Climbing for the cameras is slow work — that is why Don had so much time, too much, to study the crux and work out how he would tackle it. The whole thing was to be filmed as part of a series Chris is making for Channel Four about important Lake District climbs (others include Eagle Front and Footless Crow). Luckily, it was a warm day and the rock was bone dry. Finally, everyone was ready. The main camera rolled and Don and Chris walked the last few yards to the foot of the route, pretending to puff and blow a little, then they prepared for the climb and chatted about it. Chris — wearing tennis shoes — tied the nylon rope round his waist with a bowline in the old way and wrapped his nylon slings over his shoulder.

He selected a variety of pebbles and distributed them about his pockets. Don remembered that the rock had been dry on the first ascent and that the cracks had been crammed with gunge. He had had to do a lot of gardening. After the conversation piece there was a lengthy pause while the camera was unloaded and someone came over from the tents with sandwiches and cans of drink. Don, anxious to get cracking, bore it all with patience. The years have mellowed him. It is many years since he dobbed a policeman or any other uniformed interferer. And, after all, he was being paid for sitting around in the sun. So he kept control. When they were ready to resume shooting a voice came through on the walkie-talkies: `Is Don happy?' The reply was muted but loaded with the laconic impact for which he has become notorious: `You'll be lucky'. The cameras rolled, clapper-boards were clapped, the director called 'Action' and Chris moved up past Don, comfortably belayed, to confront the chief problem.

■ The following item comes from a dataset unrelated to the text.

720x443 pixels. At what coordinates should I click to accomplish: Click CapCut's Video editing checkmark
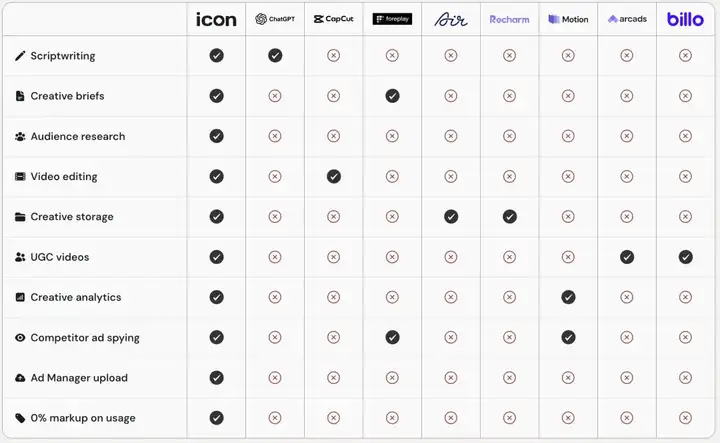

Chris is turned 50, only a year or so younger than Don, but he has kept himself trimmer. They both have beards now but Don's is the more grey and grizzled. They are very different in style and character and conditioning and they have not always seen eye to eye. But they have known each other for 27 years and they have climbed together a lot in the Alps and the Himalayas and there is a mutual respect and trust. Chris carefully fixed two pebble-slings in the crack and clipped the climbing rope into the karabiners. He did not intend to use the slings as footholds and somehow he managed without them. One big upward lunge and and the crux was conquered, unaided. `That first move is quite hard', he called down. Don had been amused to see one of the runners come out as Chris writhed above it: `I've already lost faith in your chock-stoning, 'cos it's come out, the bottom one'. But the higher one held firm and this was the one he would need for his sling foothold.

Keep the rope tight, Chris. I've got the hold — it's just a matter of heaving this paunch up. Give it the big heave'. And he was there — or, at least, on to slightly easier ground. `Jesus. I don't remember it being that hard. It's a real bollock-stretcher, that. When I tried to get my foot up I hit my belly with my knee'. Soon after, he joined Chris at the belay. The first, worst pitch was done. That was the end of the day's climbing. The helicopter pilot was reported to be worried about the immediate weather prospects so they would stop now and come back tomorrow or the day after to film the second pitch. They abseiled off and the chopper lifted them back in time for a jar or two before dinner.